*Given entries*
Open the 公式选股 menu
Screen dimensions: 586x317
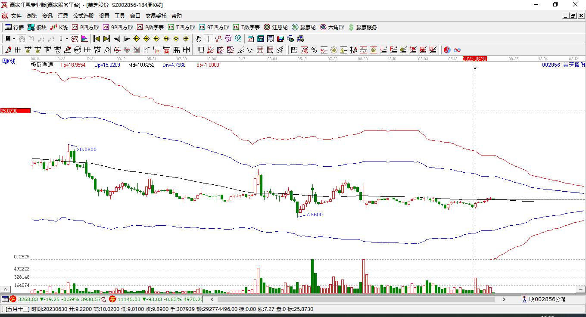point(83,16)
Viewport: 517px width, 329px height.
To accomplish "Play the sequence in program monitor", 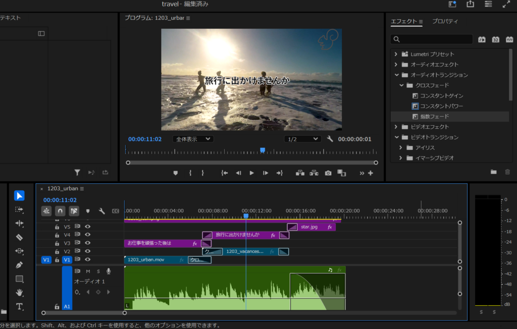I will point(252,173).
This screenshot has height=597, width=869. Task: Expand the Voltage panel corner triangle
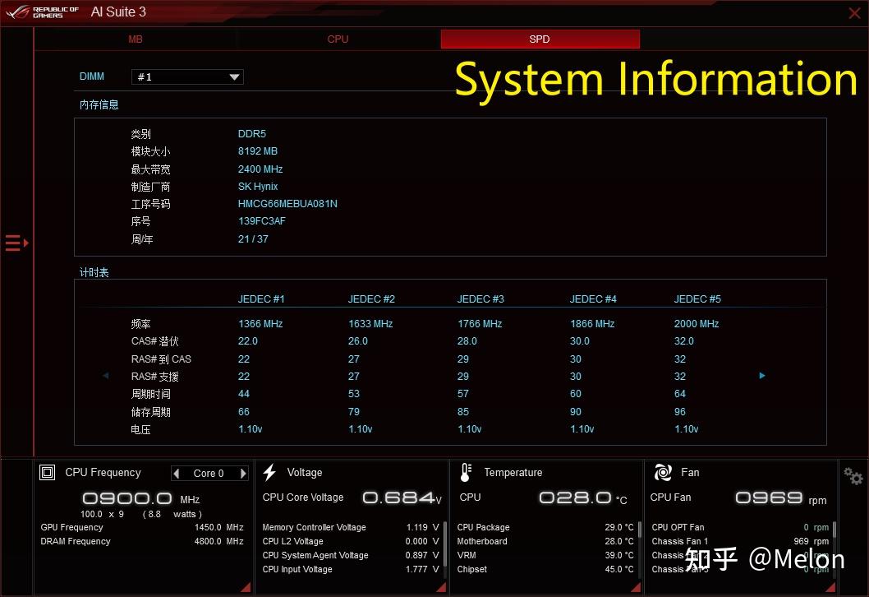click(x=439, y=587)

*Task*
Your answer should hold only the lines from the line with "This screenshot has" through the closing line of the records, restated exactly and free of pictures.

*Response to this exercise*
This screenshot has height=597, width=869. Task: Expand the Voltage panel corner triangle
click(x=439, y=587)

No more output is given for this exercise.